Nesse cenário, o consumo dos brasileiros também deve recuar. “As pessoas vão poupar o que podem para enfrentar a recessão, ninguém gasta ou investe. E caímos numa espiral negativa”, afirma Carvalho.

Melhor solução

Apesar de demonstrar uma falta de previsibilidade nas contas públicas, a alteração da meta foi a melhor solução no curto prazo, defendem especialistas. Com isso, o governo pode suspender um contingenciamento de 10,7 bilhões nas despesas orçamentárias, realizado na segunda-feira (30/11).

O corte afetava principalmente o Ministério das Cidades, dos Transportes e da Integração Nacional, e poderia ter um efeito recessivo, pois impactava projetos ligados à construção civil, como o "Minha Casa, Minha Vida", que tendem a gerar mais empregos. Ainda que o valor seja pequeno dentro do Orçamento total, economistas consideram que a medida deu mais flexibilidade para o governo realizar investimentos.

Além disso, foi considerado que o contingenciamento poderia paralisar atividades básicas do governo. A presidente Dilma Rousseff chegou a cancelar viagens ao Vietnã e ao Japão com o argumento de que precisava cortar gastos.

Segundo nota da Secretaria de Comunicação, o governo não podia “empenhar novas despesas discricionárias, exceto aquelas essenciais ao funcionamento do Estado e do interesse público”. A nota dizia ainda que o problema era orçamentário e não financeiro.

A preocupação do governo era que Dilma pudesse ser acusada de crime de responsabilidade fiscal, um dos argumentos usados no pedido de impeachment da presidente. De acordo com a lei, o Executivo precisa reavaliar suas contas a cada dois meses e fazer cortes, se necessário, para cumprir a meta.

Para se adequar, o governo teria que contingenciar mais de 100 bilhões, o que era considerado impossível (a maior parte já estava comprometida oficialmente). Sobravam apenas os 10 bilhões, que foram cortados para evitar questionamentos da oposição e do Tribunal de Contas da União.

Para economistas, a inflação, ainda que menor do que em 2015, será mais um fator de empobrecimento das famíliasFoto: MAURICIO LIMA/AFP/Getty Images

"Shutdown"

Nesse período, foi dito que o governo corria o risco de literalmente fechar as portas por falta de recursos, o que é conhecido como shutdown. Apesar disso, economistas consultados pela DW Brasil dizem que esse termo não se aplicaria ao caso brasileiro.

Um shutdown ocorreu pela última vez em 2013 nos EUA, por um impasse do Congresso na votação sobre o Orçamento, agravado pelo fato de o governo já ter atingido o teto permitido de endividamento.

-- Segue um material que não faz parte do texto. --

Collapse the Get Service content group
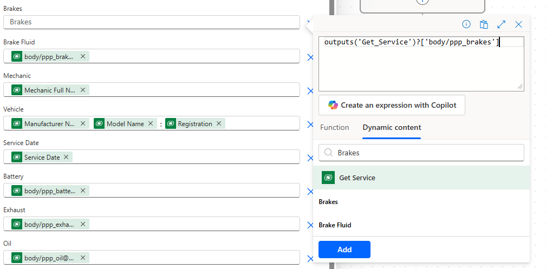Image resolution: width=546 pixels, height=269 pixels. tap(421, 178)
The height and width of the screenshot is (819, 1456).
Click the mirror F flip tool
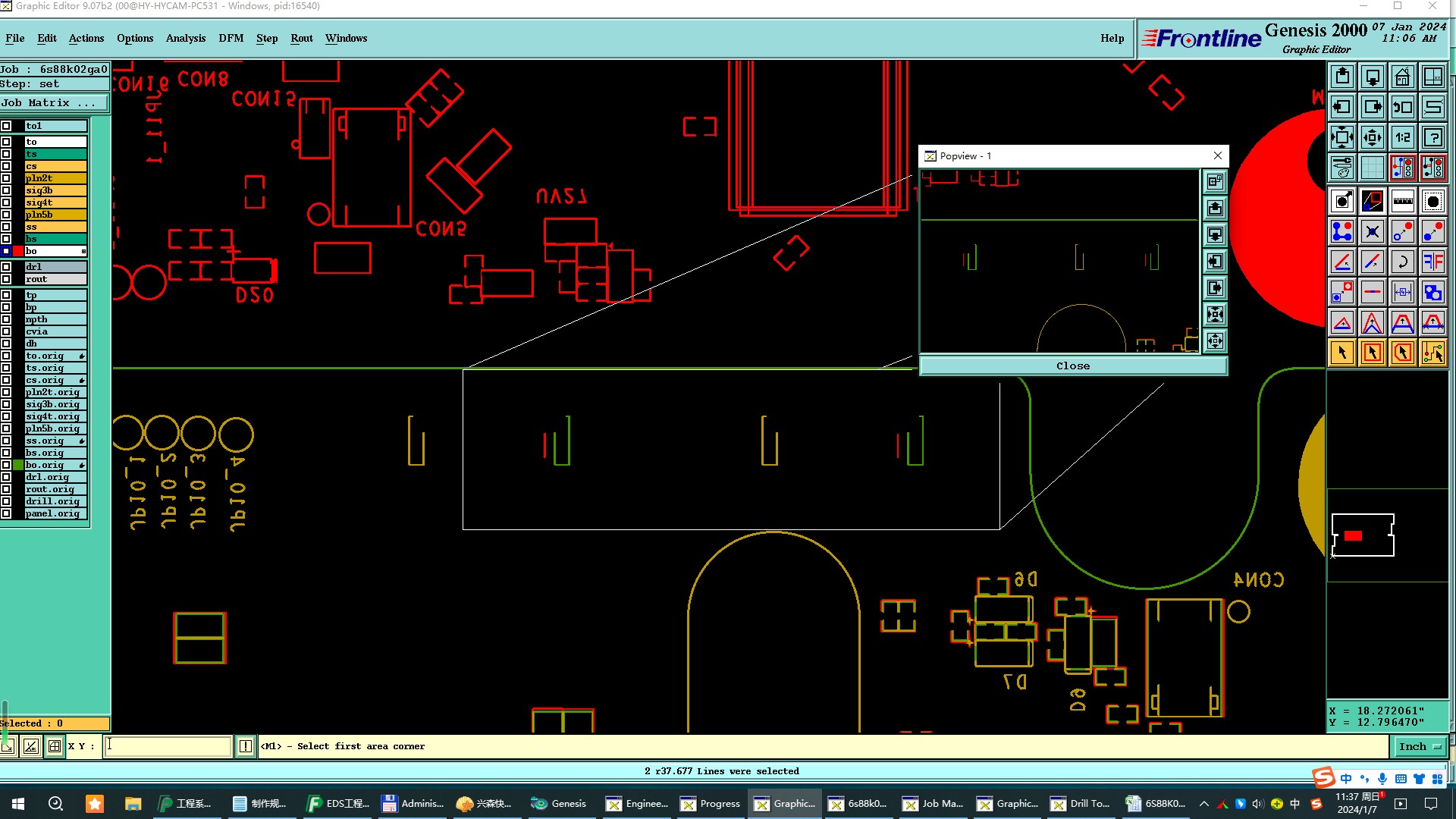1432,262
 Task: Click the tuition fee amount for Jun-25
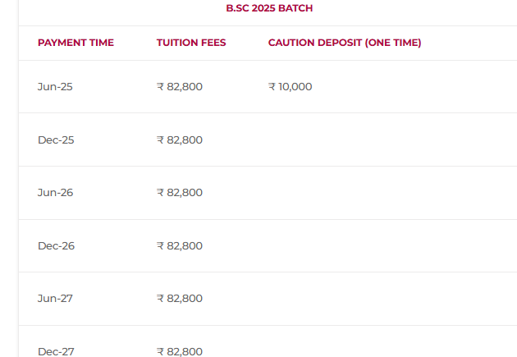[180, 87]
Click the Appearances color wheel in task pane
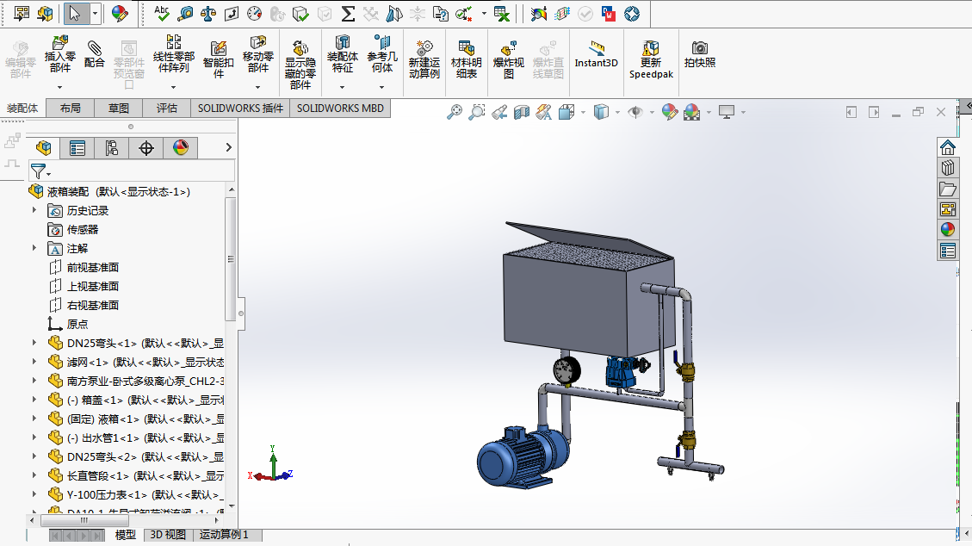The image size is (972, 546). point(947,230)
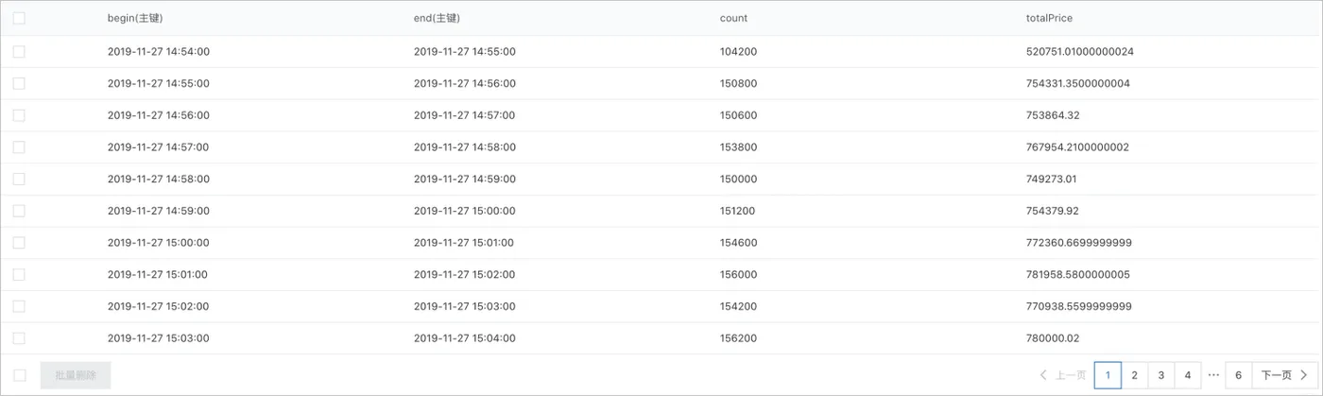Navigate to page 4

(x=1188, y=375)
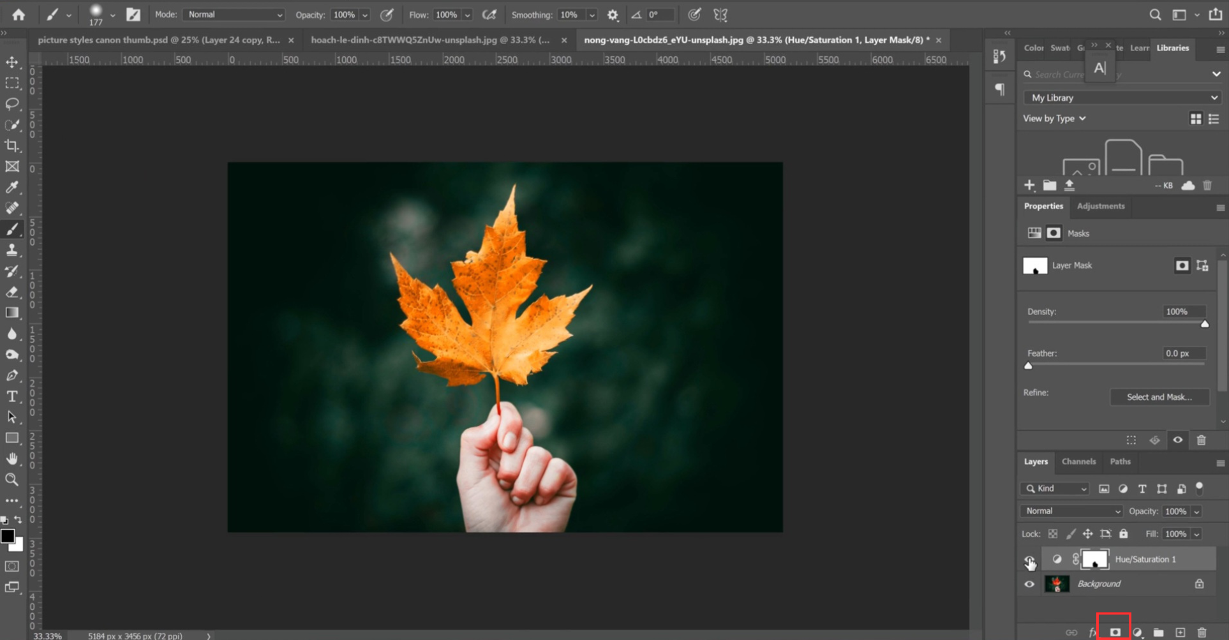Open the brush Mode dropdown
This screenshot has height=640, width=1229.
click(x=234, y=15)
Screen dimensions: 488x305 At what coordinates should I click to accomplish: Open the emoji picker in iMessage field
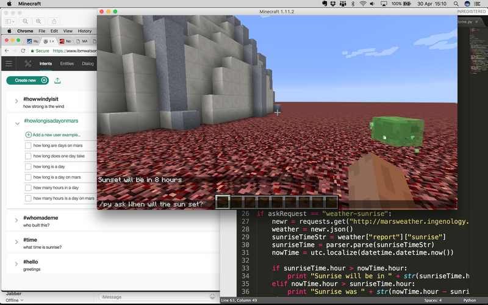212,296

Na ocasião, o Executivo suspendeu atividades não essenciais: fechou monumentos, mandou funcionários públicos para casa e até tirou do ar sites oficiais.

Segundo economistas, no Brasil, o governo provavelmente atrasaria pagamentos de fornecedores, como contas de luz, água e telefone, até começar o ano seguinte, e o Orçamento ser renovado. Para especialistas, essa é uma prática comum, que não tem maiores consequências, pois há um prazo, em média de três meses, para que o serviço seja cortado.

Por fim, o governo também poderia adiar o pagamento de servidores públicos – uma medida impopular, que vem sendo usada por Estados e municípios em tempos de crise. Como só duraria um mês, os economistas avaliam que poderia desencadear greves e fragilizar serviços, mas não causar um apagão.

Um dos motivos que impediriam esse “desligamento” é que a Constituição brasileira garante o funcionamento de serviços básicos, como Saúde e Educação. Além disso, há uma série de leis que determinam gastos mandatórios – no Orçamento de 2013, 84% eram despesas obrigatórias, como pagamento de pessoal, aposentadorias, entre outros.

Ainda há as despesas discricionárias não contingenciáveis por previsão legal, como os mínimos constitucionais para a saúde e a educação e o programa Bolsa Família.

“Nos EUA eles mandam funcionário público para casa e dizem que, como não está trabalhando, não paga. Lá é feito um shutdown mesmo, aqui não pode. Nós não podemos deixar de pagar funcionário público. No máximo, podemos adiar o salário. O Orçamento aqui está mais engessado”, diz Silber.